A lower alcohol beer allows our first batch on a new brewhouse to use less grain. This makes things a little easier as we get comfortable in our new playground. Having a lower ABV also has it’s challenges on the recipe development side of things. The beer can’t be too thin or watery, it needs some body and needs a delicate but beautiful flavour and aroma. By combining barley, wheat, and specialty grains, we hope to hit all of those targets for the body and alcohol content. It will however be a continuous evolution. To me, adding the hops to this brew means balance. With a light, fruity, and perhaps grassy nuisance that lends itself nicely to the traditional yeast characteristics of the French Saison style yeast. This beer isn’t meant to be the biggest, toughest, or strongest; it’s meant to be approachable, quaffable, and fun. Sometimes we don’t need to dissect our beer, it’s just nice to be surrounded by laughs, food, and a full pint for 10 minutes or so… then repeat.
So, that happened, we brewed. What a rush. Honestly, a real blur. It wasn’t the finest dance, but it was smooth. It was here and gone, a lot of muscle memory, and motions and emotions I think? I don’t know, like I said… a blur. Yet, it did happen, I assure you it did. Ok so, great, cool, what’s next? Don’t stop, because rest assured tomorrow is still happening. Back to scheduling and organizing, ordering and logistical coordinating, slugging grain bags, hops, and chemicals around (safely might I add) – it’s awesome! It’s a feeling I can’t process while always thinking about the next thing to do. Never mind all of that. “We Brewed!”

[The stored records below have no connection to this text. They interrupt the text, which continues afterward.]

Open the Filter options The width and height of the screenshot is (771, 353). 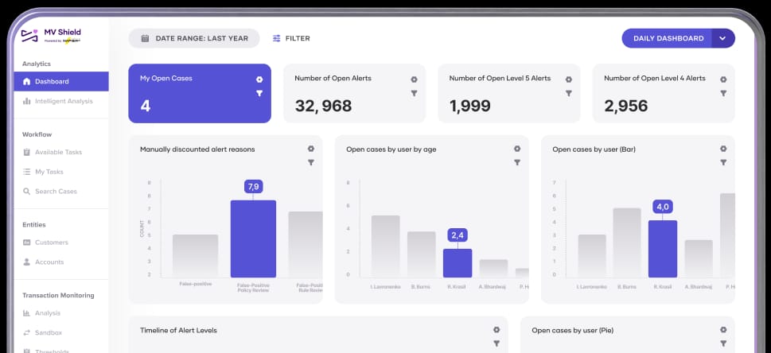[291, 38]
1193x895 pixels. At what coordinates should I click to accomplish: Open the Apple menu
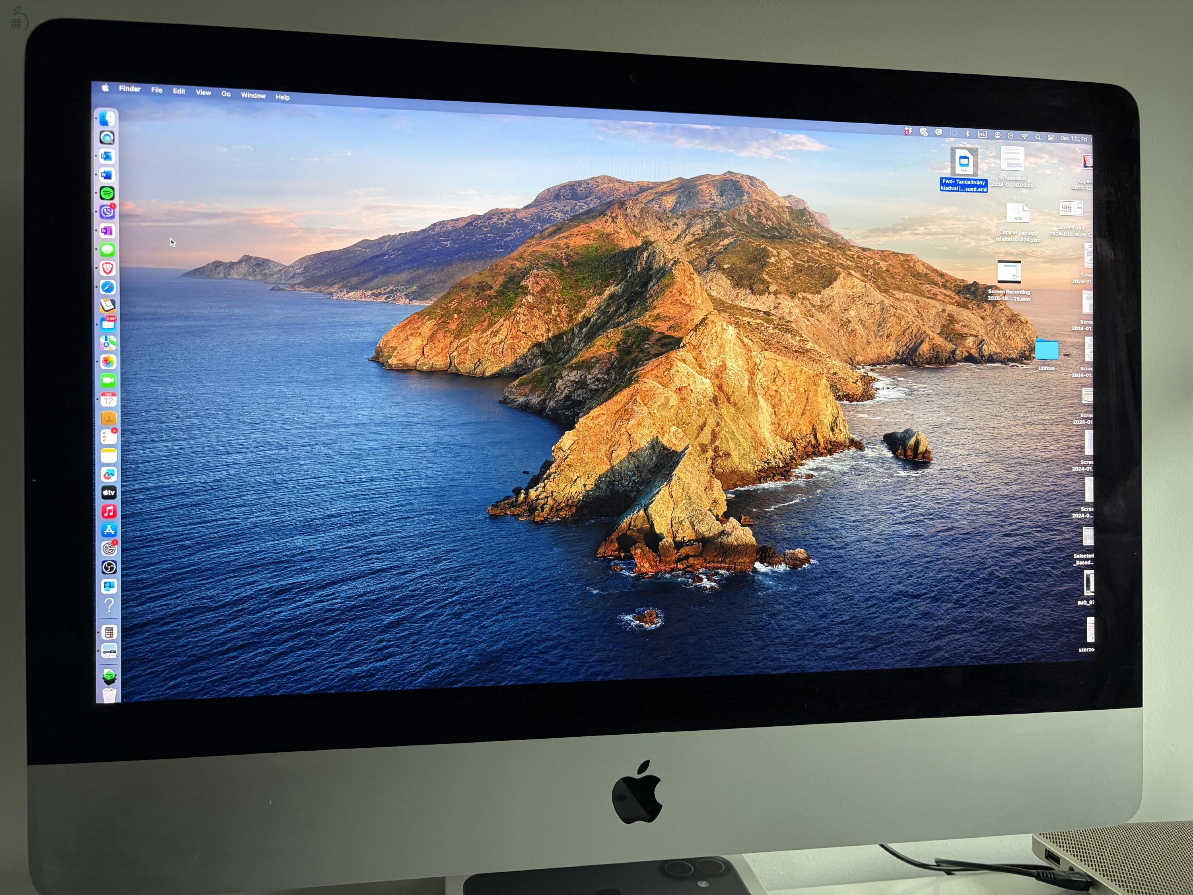point(106,89)
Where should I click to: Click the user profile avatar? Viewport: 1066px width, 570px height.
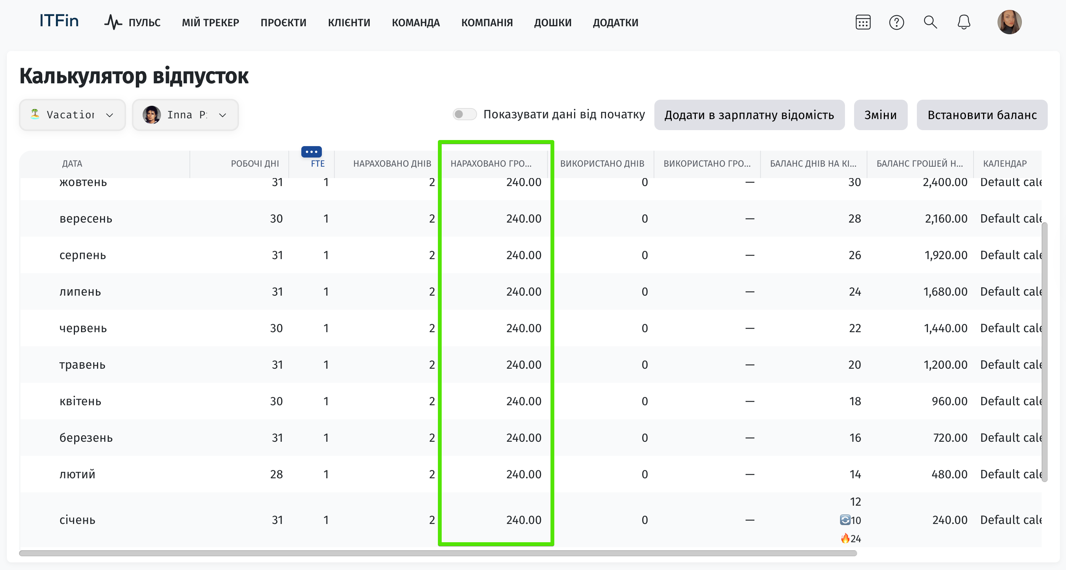tap(1009, 22)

So as the first fateful brew day came and went, the perpetual brew day scheduling marches on. All in the name of keeping our lovely yeast and bacteria alive and fed well so we may produce delicious art in a glass. I swear we’re just yeast farming plumbers that pretend to be chefs. I can’t wait to share the process and the evolution of the beers at MERIT. I’m so humbled that I have a stage, a kitchen, a playground, a lab, an educational centre, a canvas to create and learn. All of that and it still looks like a pretty shiny brewery to most. MERIT is a real place to be proud of, a place to share with old friends and new, a place to welcome friends we haven’t met yet (that’s all of you)!

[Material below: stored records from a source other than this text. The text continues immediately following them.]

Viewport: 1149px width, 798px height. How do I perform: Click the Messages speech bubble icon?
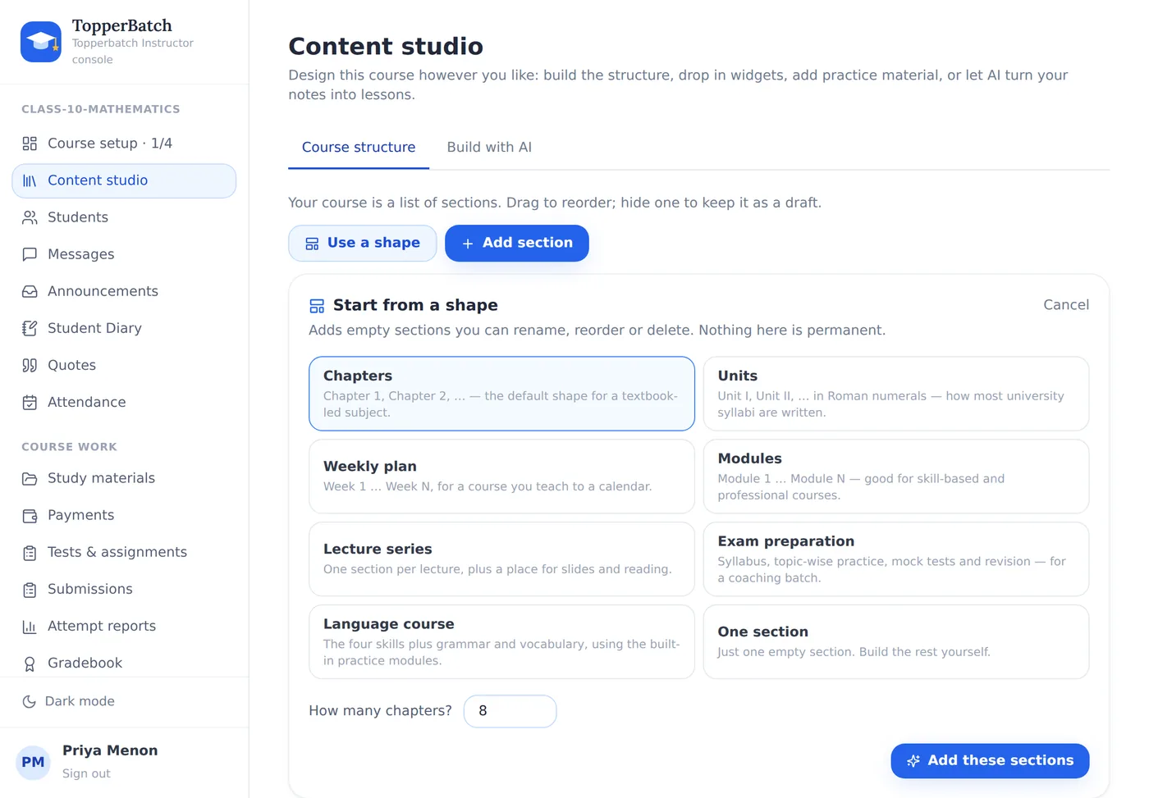[x=30, y=254]
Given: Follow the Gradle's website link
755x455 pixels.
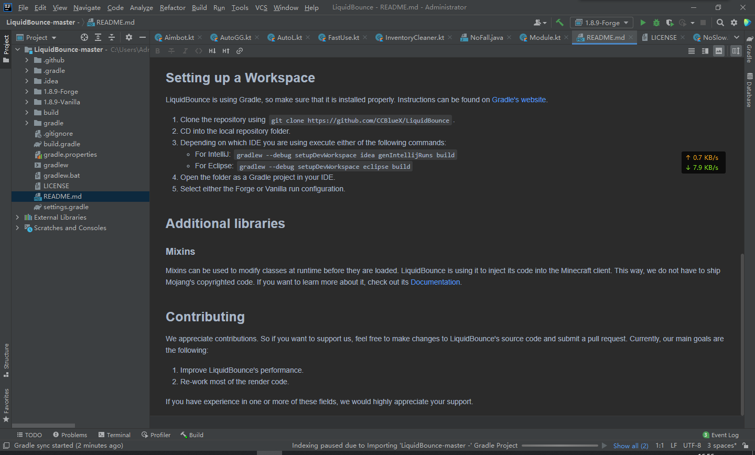Looking at the screenshot, I should (519, 100).
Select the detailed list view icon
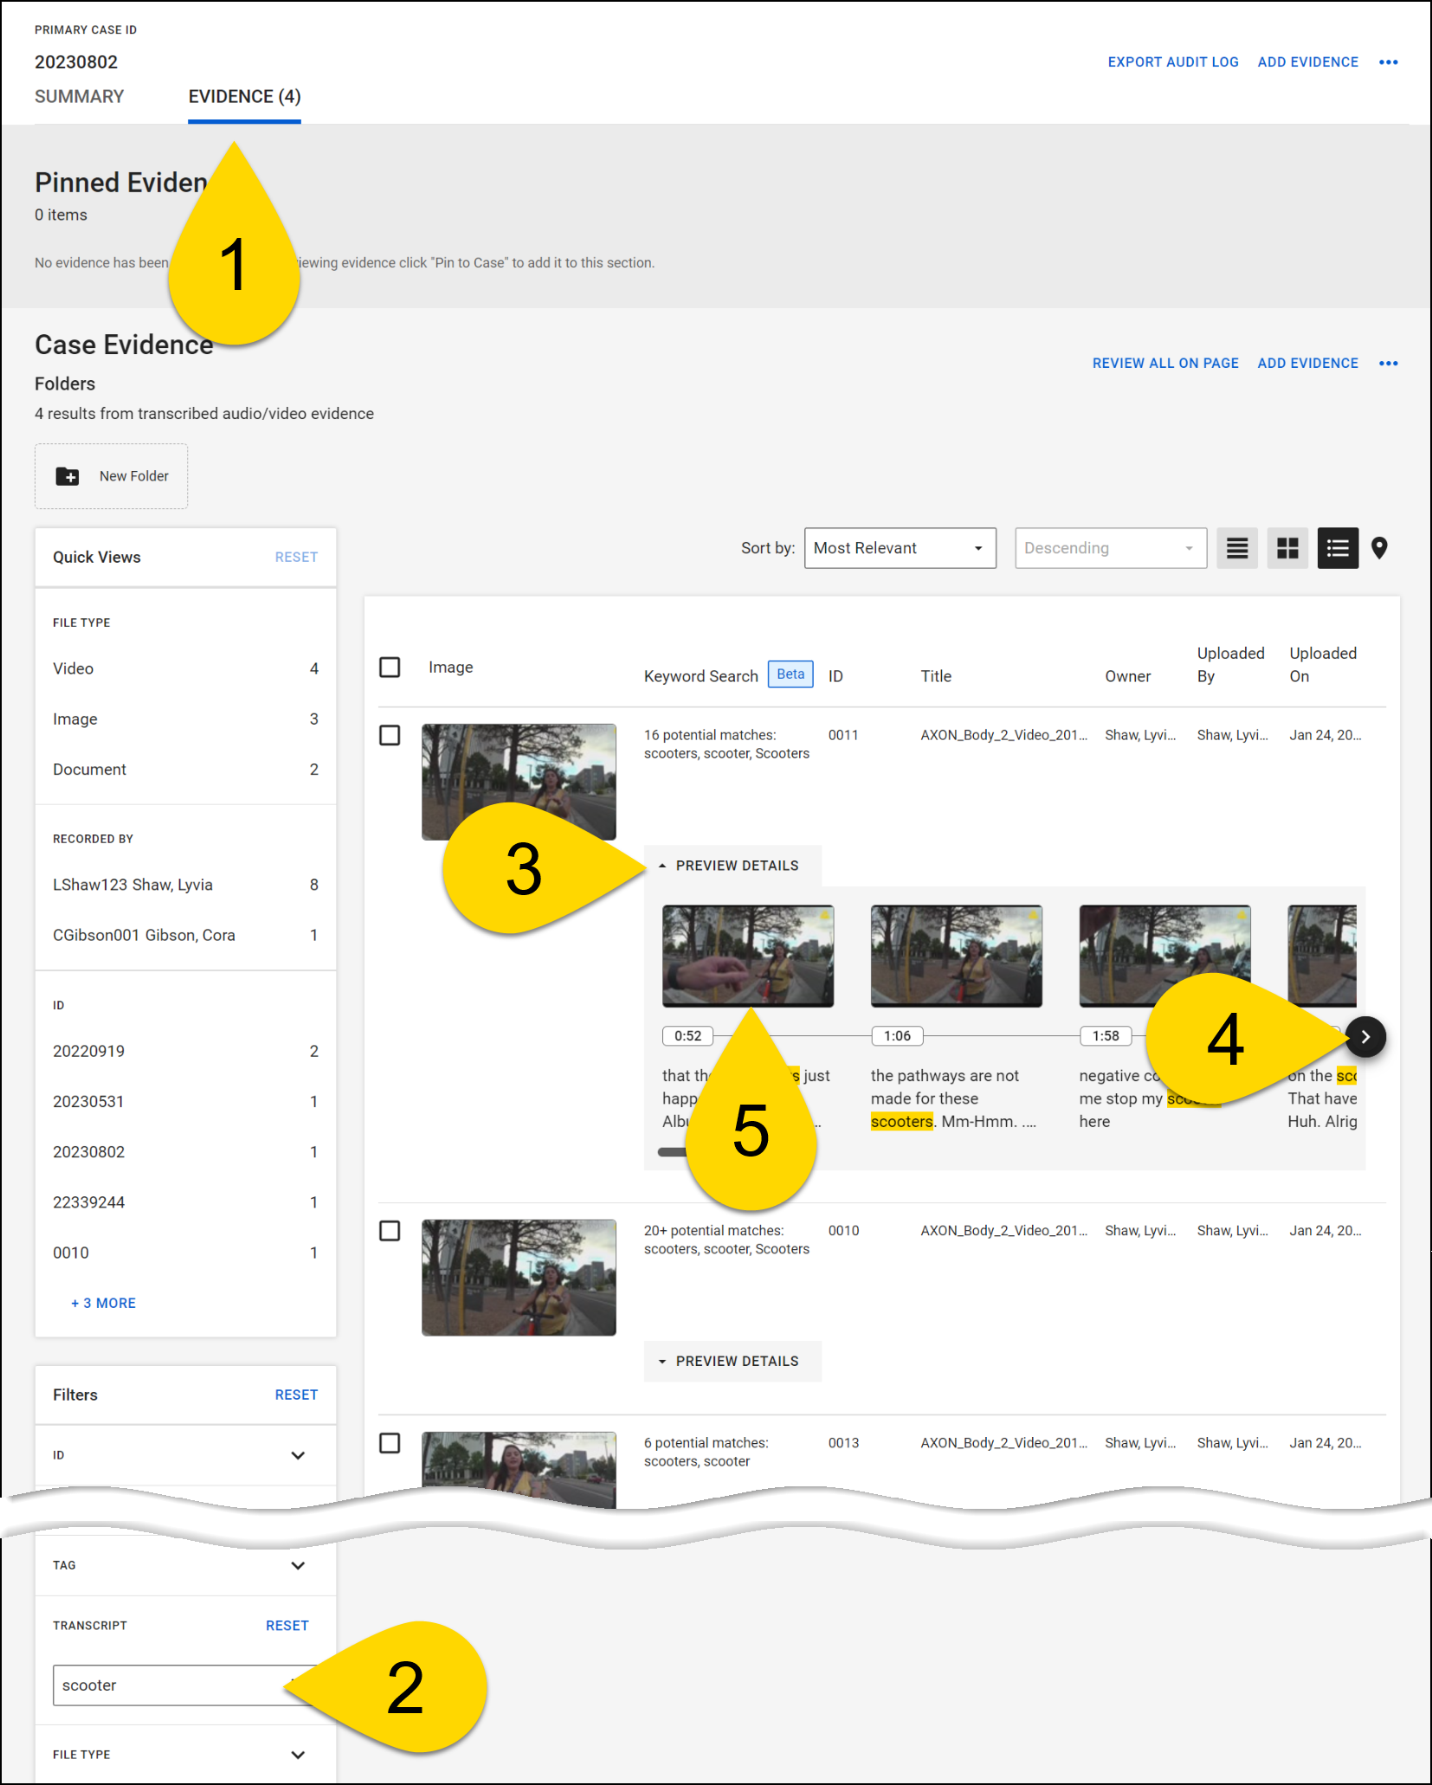 (1338, 549)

So… I should get back to work, scrubbing and stuff. I can’t sit around and type away all night (as much as I’d love to). Before we end here I just want to remind you I didn’t begin with a cliché and I didn’t bombard you with complaints, I never once said “it’s not the end of the world”, “what a long strange trip it’s been”, or “something is brewing”, nor did I say “break a leg kid.” However, I did on the other hand describe the first brew recipe and idea behind the beer itself, some emotions or the blur of this project, the planning and scheduling, and most likely a philosophy or two. So, I’ll end with a thank you for all your support, and maybe for reading to this point in the ramble and thoughts upon the page. We can’t wait to open the doors and hangout with everyone, work on some secret handshakes, talk about stuff, drink things and eat foods together, while laughing a lot in between. Thanks for all the support this far, thank you, thank you, thank you!